• Problem statement: The answer must consist of each line below that contains the string "computer".

• Records provided:
..........
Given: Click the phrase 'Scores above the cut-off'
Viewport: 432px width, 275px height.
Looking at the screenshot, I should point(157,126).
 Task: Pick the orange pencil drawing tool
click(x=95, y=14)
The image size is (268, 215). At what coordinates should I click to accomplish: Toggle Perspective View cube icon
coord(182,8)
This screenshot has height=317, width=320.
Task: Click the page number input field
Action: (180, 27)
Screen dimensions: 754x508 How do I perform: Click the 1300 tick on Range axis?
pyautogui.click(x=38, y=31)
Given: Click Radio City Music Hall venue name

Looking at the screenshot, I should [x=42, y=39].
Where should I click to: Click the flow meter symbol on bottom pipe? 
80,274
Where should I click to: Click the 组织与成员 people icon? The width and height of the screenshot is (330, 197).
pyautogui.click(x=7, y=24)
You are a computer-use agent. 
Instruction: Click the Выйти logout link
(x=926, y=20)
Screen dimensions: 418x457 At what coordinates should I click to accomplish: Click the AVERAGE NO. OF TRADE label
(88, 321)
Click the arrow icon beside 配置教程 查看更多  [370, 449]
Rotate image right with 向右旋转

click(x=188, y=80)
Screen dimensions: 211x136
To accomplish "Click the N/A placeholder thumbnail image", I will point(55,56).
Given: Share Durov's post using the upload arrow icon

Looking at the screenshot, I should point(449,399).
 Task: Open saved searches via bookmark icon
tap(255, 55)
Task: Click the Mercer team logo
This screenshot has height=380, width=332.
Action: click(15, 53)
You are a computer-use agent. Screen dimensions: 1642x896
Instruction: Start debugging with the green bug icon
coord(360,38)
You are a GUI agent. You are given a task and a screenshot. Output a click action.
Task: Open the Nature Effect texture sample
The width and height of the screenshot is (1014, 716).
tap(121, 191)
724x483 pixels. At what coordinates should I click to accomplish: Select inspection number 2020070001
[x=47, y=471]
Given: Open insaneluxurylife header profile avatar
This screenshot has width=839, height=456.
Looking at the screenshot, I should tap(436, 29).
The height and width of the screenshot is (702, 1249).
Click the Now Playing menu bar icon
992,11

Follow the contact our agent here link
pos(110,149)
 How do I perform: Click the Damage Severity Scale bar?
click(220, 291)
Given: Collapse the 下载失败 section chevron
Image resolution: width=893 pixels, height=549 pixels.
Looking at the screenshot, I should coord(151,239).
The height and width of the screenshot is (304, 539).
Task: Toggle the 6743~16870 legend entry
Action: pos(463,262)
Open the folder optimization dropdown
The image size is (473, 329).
..........
• Task response:
You are a computer-use agent. 
You are a computer-use agent. Screen dimensions: 1642x896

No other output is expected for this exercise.